Segment Start: Recorded data

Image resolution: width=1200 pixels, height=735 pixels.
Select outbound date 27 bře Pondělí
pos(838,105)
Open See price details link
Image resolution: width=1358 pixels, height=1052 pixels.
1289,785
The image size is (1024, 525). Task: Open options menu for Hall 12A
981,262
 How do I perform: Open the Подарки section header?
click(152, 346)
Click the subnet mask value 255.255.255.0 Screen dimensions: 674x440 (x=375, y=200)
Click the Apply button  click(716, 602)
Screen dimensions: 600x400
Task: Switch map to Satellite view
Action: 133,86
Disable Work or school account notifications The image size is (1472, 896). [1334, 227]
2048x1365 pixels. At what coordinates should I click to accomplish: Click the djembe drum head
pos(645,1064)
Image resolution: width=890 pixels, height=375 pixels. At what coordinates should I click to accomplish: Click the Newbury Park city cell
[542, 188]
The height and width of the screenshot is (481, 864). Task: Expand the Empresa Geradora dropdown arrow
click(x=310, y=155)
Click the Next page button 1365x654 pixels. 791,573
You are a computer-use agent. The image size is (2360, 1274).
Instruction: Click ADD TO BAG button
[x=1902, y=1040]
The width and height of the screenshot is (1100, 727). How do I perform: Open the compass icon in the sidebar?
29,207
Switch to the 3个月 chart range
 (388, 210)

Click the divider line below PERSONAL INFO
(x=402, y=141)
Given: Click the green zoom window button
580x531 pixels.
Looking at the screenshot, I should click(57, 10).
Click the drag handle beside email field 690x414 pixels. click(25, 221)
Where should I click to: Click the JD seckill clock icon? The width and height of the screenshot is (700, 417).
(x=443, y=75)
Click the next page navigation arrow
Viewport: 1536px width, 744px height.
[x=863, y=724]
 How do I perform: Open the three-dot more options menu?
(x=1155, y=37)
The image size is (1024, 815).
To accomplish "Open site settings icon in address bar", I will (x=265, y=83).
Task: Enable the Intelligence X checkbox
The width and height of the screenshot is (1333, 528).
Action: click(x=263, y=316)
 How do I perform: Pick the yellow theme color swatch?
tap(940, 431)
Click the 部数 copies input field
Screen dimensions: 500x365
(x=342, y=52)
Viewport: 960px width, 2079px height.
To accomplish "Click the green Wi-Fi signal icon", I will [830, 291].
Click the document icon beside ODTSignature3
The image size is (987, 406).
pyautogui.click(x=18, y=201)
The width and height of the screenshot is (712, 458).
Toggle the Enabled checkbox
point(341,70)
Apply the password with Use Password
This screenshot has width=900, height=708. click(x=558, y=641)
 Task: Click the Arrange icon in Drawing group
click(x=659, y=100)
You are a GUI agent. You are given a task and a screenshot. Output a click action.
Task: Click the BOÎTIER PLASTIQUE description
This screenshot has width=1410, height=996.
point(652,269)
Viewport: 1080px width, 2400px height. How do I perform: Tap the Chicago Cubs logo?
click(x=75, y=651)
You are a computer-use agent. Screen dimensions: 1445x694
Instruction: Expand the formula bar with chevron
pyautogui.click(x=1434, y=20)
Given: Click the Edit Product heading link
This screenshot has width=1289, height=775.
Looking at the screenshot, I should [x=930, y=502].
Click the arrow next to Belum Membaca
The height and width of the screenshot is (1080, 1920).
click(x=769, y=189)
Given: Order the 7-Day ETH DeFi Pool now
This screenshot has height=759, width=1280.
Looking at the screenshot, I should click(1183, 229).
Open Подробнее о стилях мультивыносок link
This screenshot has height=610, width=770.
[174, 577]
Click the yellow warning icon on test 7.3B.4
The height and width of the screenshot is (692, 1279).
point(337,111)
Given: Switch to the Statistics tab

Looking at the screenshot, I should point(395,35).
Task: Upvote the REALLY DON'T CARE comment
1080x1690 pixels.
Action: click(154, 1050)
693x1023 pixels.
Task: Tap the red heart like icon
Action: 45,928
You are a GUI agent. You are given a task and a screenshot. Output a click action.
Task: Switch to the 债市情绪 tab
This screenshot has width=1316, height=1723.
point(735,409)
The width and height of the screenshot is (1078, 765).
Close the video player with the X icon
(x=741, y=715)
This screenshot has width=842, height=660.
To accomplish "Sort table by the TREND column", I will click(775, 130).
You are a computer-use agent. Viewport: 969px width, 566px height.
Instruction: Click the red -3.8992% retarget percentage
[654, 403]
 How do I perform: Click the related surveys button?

Segment End: Recorded data

_Prompt_: Return each line above exactly as it appears.

_Result_:
Image resolution: width=1200 pixels, height=735 pixels.
Select outbound date 27 bře Pondělí
pos(838,105)
Open See price details link
Image resolution: width=1358 pixels, height=1052 pixels.
1289,785
The image size is (1024, 525). Task: Open options menu for Hall 12A
981,262
 How do I perform: Open the Подарки section header?
click(152, 346)
Click the subnet mask value 255.255.255.0 Screen dimensions: 674x440 (x=375, y=200)
Click the Apply button  click(716, 602)
Screen dimensions: 600x400
Task: Switch map to Satellite view
Action: 133,86
Disable Work or school account notifications The image size is (1472, 896). [1334, 227]
2048x1365 pixels. At what coordinates should I click to accomplish: Click the djembe drum head
pos(645,1064)
Image resolution: width=890 pixels, height=375 pixels. At what coordinates should I click to accomplish: Click the Newbury Park city cell
[542, 188]
The height and width of the screenshot is (481, 864). Task: Expand the Empresa Geradora dropdown arrow
click(x=310, y=155)
Click the Next page button 1365x654 pixels. 791,573
You are a computer-use agent. The image size is (2360, 1274).
Instruction: Click ADD TO BAG button
[x=1902, y=1040]
The width and height of the screenshot is (1100, 727). How do I perform: Open the compass icon in the sidebar?
29,207
Switch to the 3个月 chart range
 (388, 210)

Click the divider line below PERSONAL INFO
(x=402, y=141)
Given: Click the green zoom window button
580x531 pixels.
Looking at the screenshot, I should click(57, 10).
Click the drag handle beside email field 690x414 pixels. click(25, 221)
Where should I click to: Click the JD seckill clock icon? The width and height of the screenshot is (700, 417).
(x=443, y=75)
Click the next page navigation arrow
Viewport: 1536px width, 744px height.
[x=863, y=724]
 How do I perform: Open the three-dot more options menu?
(x=1155, y=37)
The image size is (1024, 815).
To accomplish "Open site settings icon in address bar", I will (x=265, y=83).
Task: Enable the Intelligence X checkbox
The width and height of the screenshot is (1333, 528).
Action: click(x=263, y=316)
 How do I perform: Pick the yellow theme color swatch?
tap(940, 431)
Click the 部数 copies input field
Screen dimensions: 500x365
(x=342, y=52)
Viewport: 960px width, 2079px height.
To accomplish "Click the green Wi-Fi signal icon", I will [830, 291].
Click the document icon beside ODTSignature3
The image size is (987, 406).
pyautogui.click(x=18, y=201)
The width and height of the screenshot is (712, 458).
Toggle the Enabled checkbox
point(341,70)
Apply the password with Use Password
This screenshot has width=900, height=708. click(x=558, y=641)
 Task: Click the Arrange icon in Drawing group
click(x=659, y=100)
You are a GUI agent. You are given a task and a screenshot. Output a click action.
Task: Click the BOÎTIER PLASTIQUE description
This screenshot has width=1410, height=996.
point(652,269)
Viewport: 1080px width, 2400px height. How do I perform: Tap the Chicago Cubs logo?
click(x=75, y=651)
You are a computer-use agent. Screen dimensions: 1445x694
Instruction: Expand the formula bar with chevron
pyautogui.click(x=1434, y=20)
Given: Click the Edit Product heading link
This screenshot has width=1289, height=775.
Looking at the screenshot, I should [x=930, y=502].
Click the arrow next to Belum Membaca
The height and width of the screenshot is (1080, 1920).
click(x=769, y=189)
Given: Order the 7-Day ETH DeFi Pool now
This screenshot has height=759, width=1280.
Looking at the screenshot, I should click(1183, 229).
Open Подробнее о стилях мультивыносок link
This screenshot has height=610, width=770.
[174, 577]
Click the yellow warning icon on test 7.3B.4
The height and width of the screenshot is (692, 1279).
point(337,111)
Given: Switch to the Statistics tab

Looking at the screenshot, I should point(395,35).
Task: Upvote the REALLY DON'T CARE comment
1080x1690 pixels.
Action: click(154, 1050)
693x1023 pixels.
Task: Tap the red heart like icon
Action: 45,928
You are a GUI agent. You are given a task and a screenshot. Output a click action.
Task: Switch to the 债市情绪 tab
This screenshot has width=1316, height=1723.
point(735,409)
The width and height of the screenshot is (1078, 765).
Close the video player with the X icon
(x=741, y=715)
This screenshot has width=842, height=660.
To accomplish "Sort table by the TREND column", I will click(775, 130).
You are a computer-use agent. Viewport: 969px width, 566px height.
Instruction: Click the red -3.8992% retarget percentage
[654, 403]
 How do I perform: Click the related surveys button?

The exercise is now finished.